M. Tourangeau vous rapportez tout à Livry !

Libriacum, ci-devant abbaye de Saint-Augustin… antérieure à la capitale, madame !

— Et Vaujours ?

— Néant ! Avez-vous parcouru les commentaires de César ?

— Une forêt, poursuivait le beau parleur, rien qu’une forêt. On chassait le cerf et le sanglier rue de Richelieu….

— La pêche, désormais, y est seule possible, dit Adolphe, le long du fleuve.

— Et à la place où est maintenant la Bourse, des bandes de brigands effrontés… »

Tout le monde éclata de rire. Quelles qu’elles soient, les plaisanteries qui attaquent la Bourse ont toujours un énorme succès.

« Ah ! s’écria la rentière, mon pauvre Blot avait de ces mots sur la Bourse !

— La bourse ou la vie ! » risqua Adolphe, qui n’était pas dépourvu de mémoire.

Céleste dégagea une de ses mains pour lui pincer le genou, en témoignage d’admiration.

« Veille au poisson ! recommanda Adolphe.

— C’est pour vous dire, continua le beau parleur, que rien ne change. La forêt de Paris existe toujours, moins les arbres. On y trouve des cerfs en quantité, à en croire le Vaudeville, des sangliers à foison, sauvages ou domestiques, des serpens, qui le niera ? et aussi des roses pour les cacher, des oiseaux charmants qui chantent, à tous les étages de toutes les maisons, les gais refrains de la jeunesse. Il y a bien quelques petites différences : dans les forêts, l’amour ne fait des siennes qu’au printemps, et ici, c’est un roucoulement des quatre saisons…

— Vous êtes léger dans vos paroles, monsieur, devant des dames ! »

Ces huissières le sont parfois dans leurs actions : Mme Blot, de Vaujours, n’eut pas pour elle la majorité qui protesta :

« Mais non, mais non ! C’est amusant, cette machine-là ! allez toujours !

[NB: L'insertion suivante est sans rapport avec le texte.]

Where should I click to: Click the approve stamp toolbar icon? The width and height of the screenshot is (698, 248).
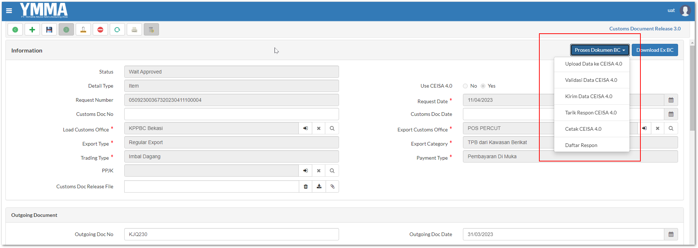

— Et voyez, en revanche, combien de ressemblances ! Les loups abondent…

— Tous réfugiés à Paris, les loups !

— Pour mettre le petit Chaperon-Rouge à Clichy !

— Monsieur, dit Tourangeau, je serais flatté de votre connaissance, si vous achetiez quelque chose dans ce pays-ci.

— Dans une forêt, il faut des garde-chasse : nous avons les sergents de ville…

— Et les braconniers !

— Et les chiffonniers qui ramassent le bois mort !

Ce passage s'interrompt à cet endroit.